Un drame s’est produit dans la nuit de mercredi à jeudi à Sainte-Rose. Un homme âgé de 69 ans est décédé lors d’une intervention de la gendarmerie à son domicile, peu après 20h30.
Selon les premiers éléments, les militaires étaient initialement mobilisés pour apaiser un différend de voisinage. Sur place, ils auraient ensuite été sollicités dans le cadre d’une hospitalisation sous contrainte, l’homme refusant de suivre les ambulanciers venus le prendre en charge.
Lorsque les gendarmes sont arrivés sur les lieux, le sexagénaire se serait retranché chez lui, en possession d’une arme blanche.
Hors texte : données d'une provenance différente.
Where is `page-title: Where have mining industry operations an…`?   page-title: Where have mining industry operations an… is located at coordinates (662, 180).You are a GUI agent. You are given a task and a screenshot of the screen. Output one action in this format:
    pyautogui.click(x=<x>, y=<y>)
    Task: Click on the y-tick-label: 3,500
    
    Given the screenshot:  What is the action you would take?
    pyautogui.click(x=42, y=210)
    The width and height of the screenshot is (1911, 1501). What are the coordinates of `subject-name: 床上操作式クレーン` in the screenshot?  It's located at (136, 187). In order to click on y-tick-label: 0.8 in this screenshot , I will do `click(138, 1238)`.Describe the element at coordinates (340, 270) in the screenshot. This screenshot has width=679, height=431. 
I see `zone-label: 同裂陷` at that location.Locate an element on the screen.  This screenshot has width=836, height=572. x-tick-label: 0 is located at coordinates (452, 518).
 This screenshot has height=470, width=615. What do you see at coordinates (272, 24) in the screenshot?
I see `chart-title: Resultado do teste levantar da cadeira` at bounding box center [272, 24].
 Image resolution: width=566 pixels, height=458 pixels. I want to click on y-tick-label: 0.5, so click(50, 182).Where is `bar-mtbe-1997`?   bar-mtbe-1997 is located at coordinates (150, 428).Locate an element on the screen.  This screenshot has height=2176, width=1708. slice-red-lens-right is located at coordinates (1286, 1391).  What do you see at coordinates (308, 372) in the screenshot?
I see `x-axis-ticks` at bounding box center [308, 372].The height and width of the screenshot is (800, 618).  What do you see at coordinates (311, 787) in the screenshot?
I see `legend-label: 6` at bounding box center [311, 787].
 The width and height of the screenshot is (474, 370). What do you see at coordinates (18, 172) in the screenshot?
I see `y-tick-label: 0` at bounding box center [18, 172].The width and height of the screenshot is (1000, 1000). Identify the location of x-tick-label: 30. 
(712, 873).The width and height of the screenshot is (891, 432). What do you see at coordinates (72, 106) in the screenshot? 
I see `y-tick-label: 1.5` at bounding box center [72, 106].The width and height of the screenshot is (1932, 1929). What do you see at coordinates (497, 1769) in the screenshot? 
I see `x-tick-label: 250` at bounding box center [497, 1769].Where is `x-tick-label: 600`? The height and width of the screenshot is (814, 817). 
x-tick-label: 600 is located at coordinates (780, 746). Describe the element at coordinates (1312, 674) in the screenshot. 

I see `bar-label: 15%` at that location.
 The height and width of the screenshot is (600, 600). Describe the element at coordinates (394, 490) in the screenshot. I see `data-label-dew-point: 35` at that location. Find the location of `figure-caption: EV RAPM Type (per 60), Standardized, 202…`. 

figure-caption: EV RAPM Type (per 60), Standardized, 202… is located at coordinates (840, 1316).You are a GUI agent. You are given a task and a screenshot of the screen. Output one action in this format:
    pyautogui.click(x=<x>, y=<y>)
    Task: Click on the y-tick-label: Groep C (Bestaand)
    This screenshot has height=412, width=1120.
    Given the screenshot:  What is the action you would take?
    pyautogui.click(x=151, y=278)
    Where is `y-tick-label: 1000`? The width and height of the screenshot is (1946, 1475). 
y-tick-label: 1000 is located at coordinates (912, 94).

Les militaires ont alors forcé la porte de l’appartement pour tenter de le maîtriser.
D’après les premiers témoignages, un tir de taser aurait d’abord été effectué, avant que l’un des gendarmes ne fasse usage de son arme à feu. Le coup aurait été fatal à l’homme, décédé sur place.
Dans cette résidence habituellement calme, plusieurs voisins décrivent un homme affaibli physiquement, souvent hospitalisé, mais sans histoire.
« Ce n’est pas crédible de tuer une personne comme lui. Il avait du mal à se déplacer, il mettait dix à quinze minutes pour monter les escaliers. Il vivait ici depuis l’ouverture de l’immeuble. Ce n’était pas quelqu’un de violent », confie un habitant.
La préfecture a été informée du décès. Le parquet de Saint-Denis a ouvert une enquête judiciaire pour déterminer les circonstances précises du drame.
Dans un communiqué, il précise que cette enquête survient « à la suite du décès d’une personne dans le contexte d’une intervention à domicile de la gendarmerie nationale pour une hospitalisation sous contrainte", "la famille de la personne décédée sera accompagné par l’association ARAJUFA ».